Par un jugement n° 1300411 et 1301042 du 29 janvier 2015, le tribunal administratif de la Guadeloupe a condamné la commune des Abymes à verser 4 000 euros à Z...L...T..., 5 000 euros à Z...X..., 2 000 euros chacun à Z...N...G...et M. R... G..., et 2 000 euros chacun à Z...V...G..., Marie-JosèpheQ..., Z...D...O..., Z...K...P..., Z...F...G...et à M. C...G....
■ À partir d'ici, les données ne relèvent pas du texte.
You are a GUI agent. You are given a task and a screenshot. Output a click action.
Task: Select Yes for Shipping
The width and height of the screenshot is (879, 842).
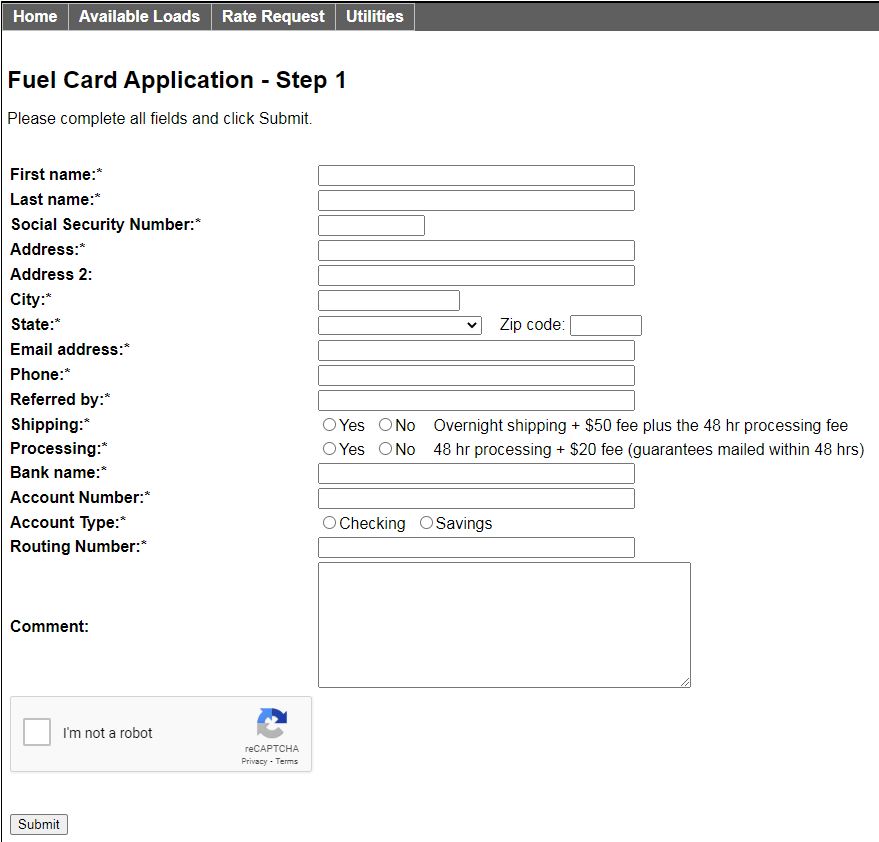point(328,424)
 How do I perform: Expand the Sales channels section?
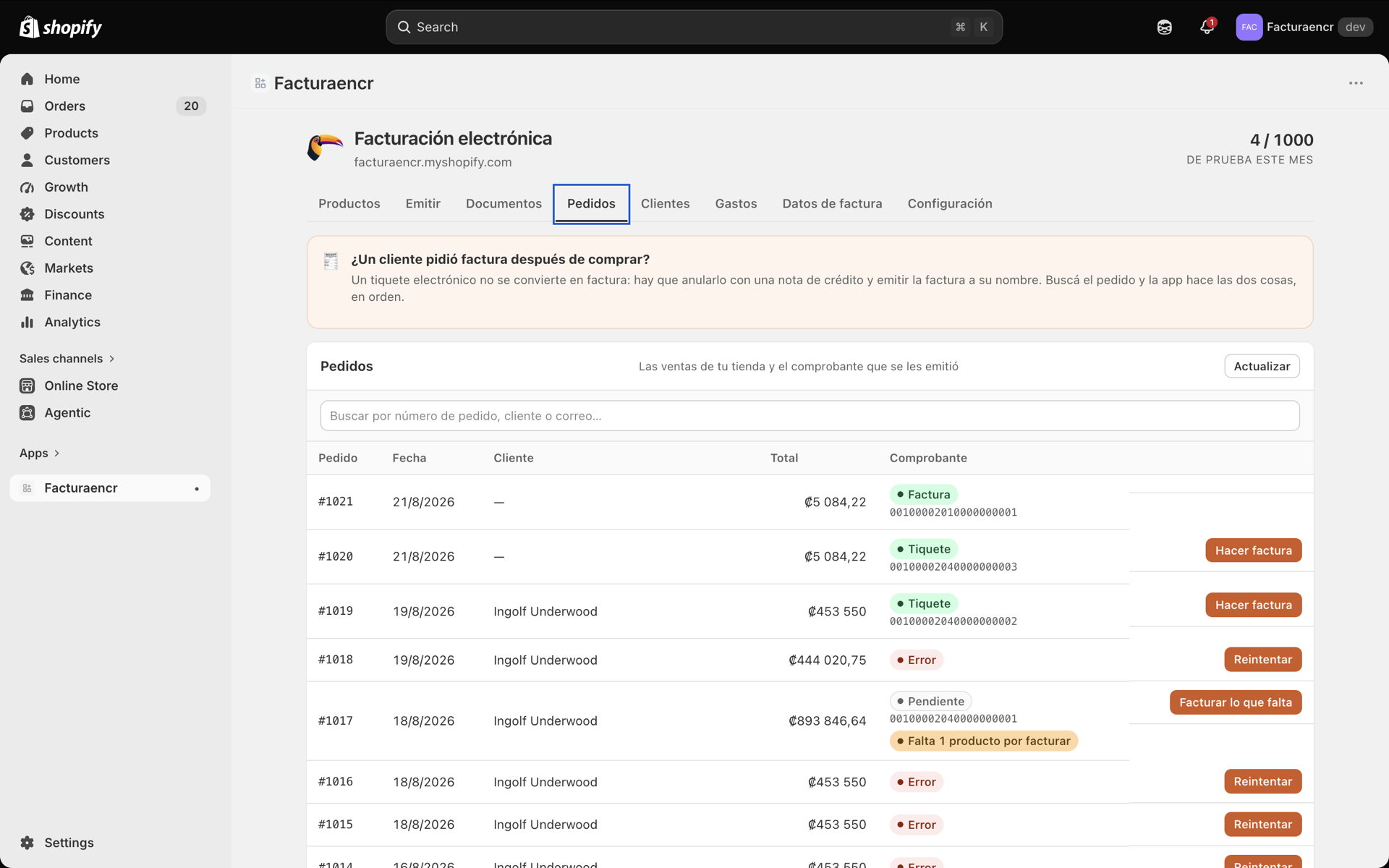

Procédure devant la cour :

Par une requête, deux mémoires complémentaires et un mémoire en production de pièces, enregistrés les 13 mars, 20 mars, 9 juillet et 31 décembre 2015, Z...L...T..., Z...X..., M. R...G..., Z...N...G..., Z...V...G..., Z...W...Q..., M. C...G..., Z...D...O..., Z...K...P...et Z...F...G..., représentés par MeJ..., demandent à la cour :

1°) d'annuler l'article 1er du jugement du tribunal administratif de la Guadeloupe du 29 janvier 2015 ;

2°) de condamner la commune des Abymes à leur verser en réparation de leur préjudice moral les indemnités suivantes :

- 50 000 euros pour Z...X... ;

- 30 000 euros pour Z...L...T... ;

- 40 000 euros pour M. R...G... ;

- 40 000 euros pour Z...N...G... ;

- 30 000 euros pour Z...V...G... ;

- 30 000 euros pour Z...W...Q... ;

- 30 000 euros pour M. C...G... ;

- 30 000 euros pour Z...D...O... ;

- 30 000 euros pour Z...K...P... ;

- 30 000 euros pour Z...F...G....

3°) de condamner la commune des Abymes à leur verser la somme de 1 500 euros chacun au titre des dispositions de l'article L. 761-1 du code de justice administrative.

Ils soutiennent que :

- la requête d'appel est recevable ; le mémoire, en date du 20 mars 2015, introduit dans le délai d'appel, critique le jugement en litige et contient des moyens d'appel ;

- leurs parents sont décédés en tentant de franchir une ravine en crue ; la commune des Abymes n'a pas mis en garde les administrés contre les risques auxquels ils se trouvaient exposés en cas de franchissement du pont ; aucun panneau de signalisation n'interdisait la circulation sur le pont ; aucune déviation n'était prévue afin que le pont ne soit pas emprunté en cas d'intempéries; sa responsabilité est engagée tant sur le fondement de la carence dans l'exercice des pouvoirs de police prévus à l'article L. 2212-2 5° du code général des collectivités territoriales que sur celui du défaut d'entretien de l'ouvrage constitué par le ponceau franchissant la ravine, lequel doit être regardé comme partie d'un chemin rural ;

- aucune faute ne peut être imputée aux victimes ; elles n'ont violé aucune obligation légale préexistante ; les victimes, qui se trouvaient piégées par les eaux, n'avaient d'autres choix que d'emprunter la voie de délestage qu'est le " chemin de Pavé " ; or, la commune n'a pris aucune disposition pour s'assurer du franchissement en toute sécurité du passage ; elle n'a pris aucune mesure pour prévenir les usagers du risque encouru ; de même, l'expertise a révélé les manquements de l'Etat dans la gestion du risque et des informations fournies par les services de météorologie ; loin d'avoir été imprudentes, les victimes ont eu recours à un véhicule tout terrain pour franchir le pont, n'ayant pas conscience que ce type de véhicule difficile à manoeuvrer aurait accru le danger ; par ailleurs, l'expert relève que le bord de la zone inondée était trompeur car le courant était faible ;

- la jurisprudence administrative a admis que sont susceptibles de réparation les préjudices causés aux victimes par ricochet, correspondant notamment à la douleur morale éprouvée par des proches, à la suite du décès d'un être cher ; ils ont perdu un membre de leur famille (parents, oncles, frères) ; ils sont demeurés dans l'angoisse toute une nuit avant que les corps ne soient renvoyés par les eaux ; la souffrance morale est encore vivace, quatre ans après ce drame.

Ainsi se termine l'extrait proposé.